(Exercise input)

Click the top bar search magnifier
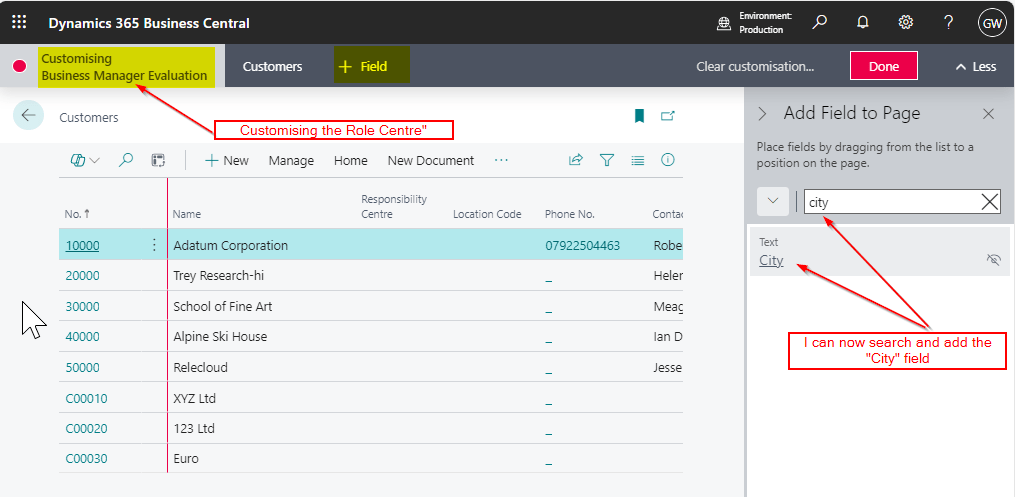This screenshot has height=497, width=1015. [x=819, y=22]
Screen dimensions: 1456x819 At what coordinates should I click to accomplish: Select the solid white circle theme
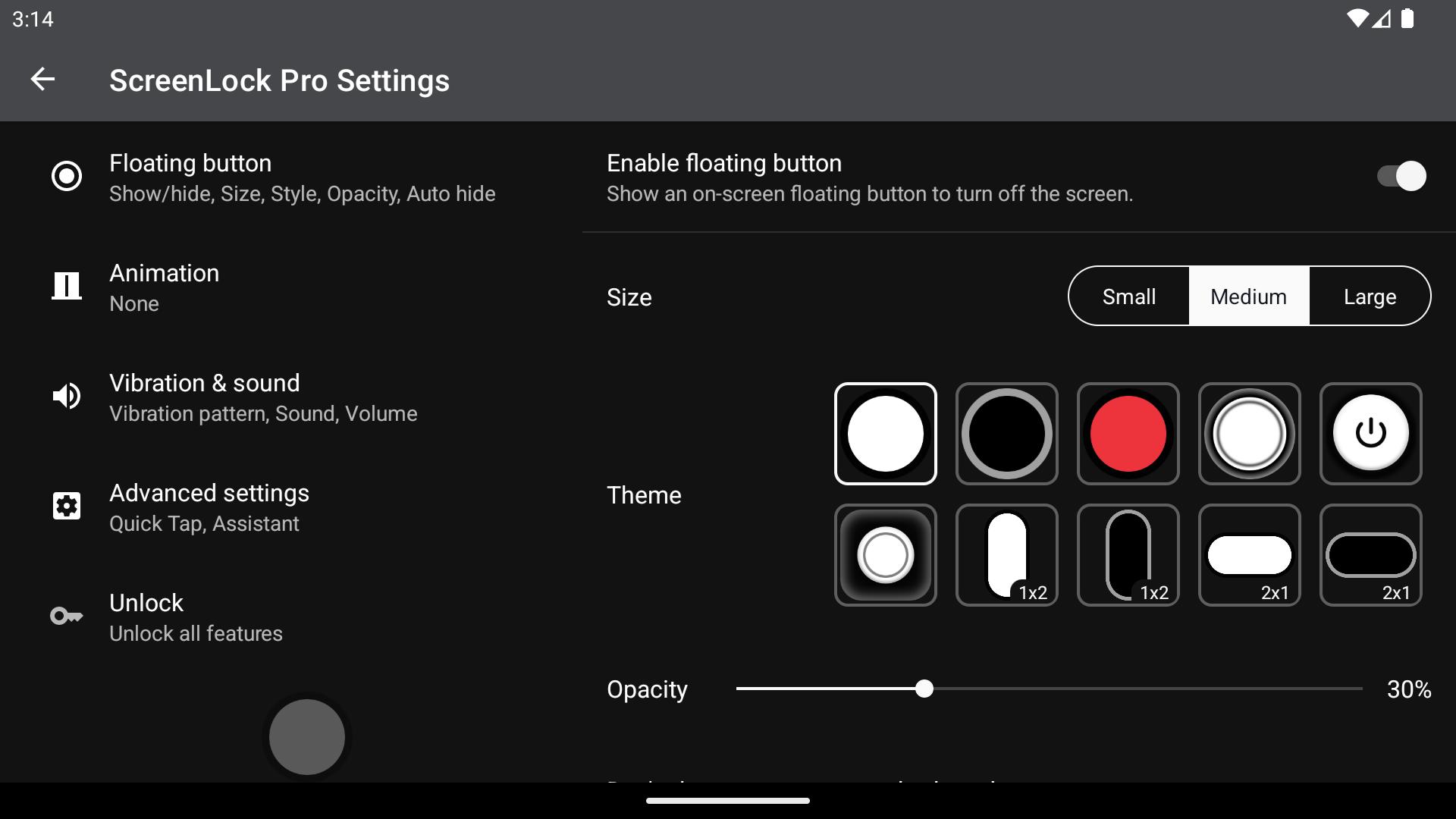coord(885,434)
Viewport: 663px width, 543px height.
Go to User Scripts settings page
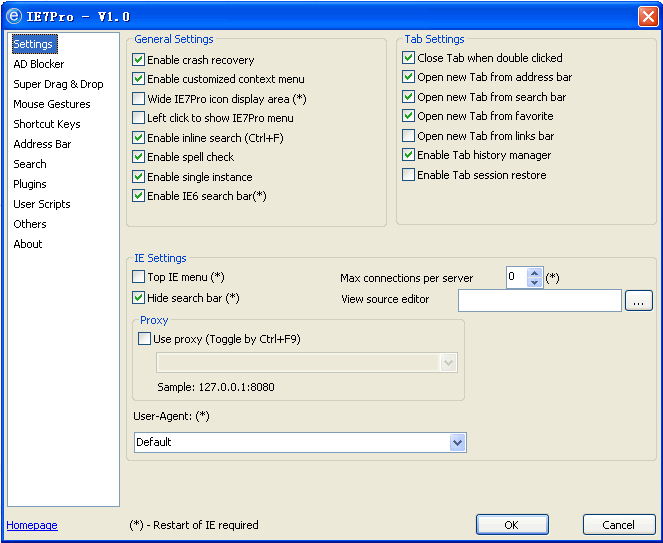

(End Exercise input)

» **What is being asked**:
Please retype the lines from the one that contains "Viewport: 663px width, 543px height." to the final line of the records, both included, exactly as written and without any pictures.

» **Written answer**:
Viewport: 663px width, 543px height.
Go to User Scripts settings page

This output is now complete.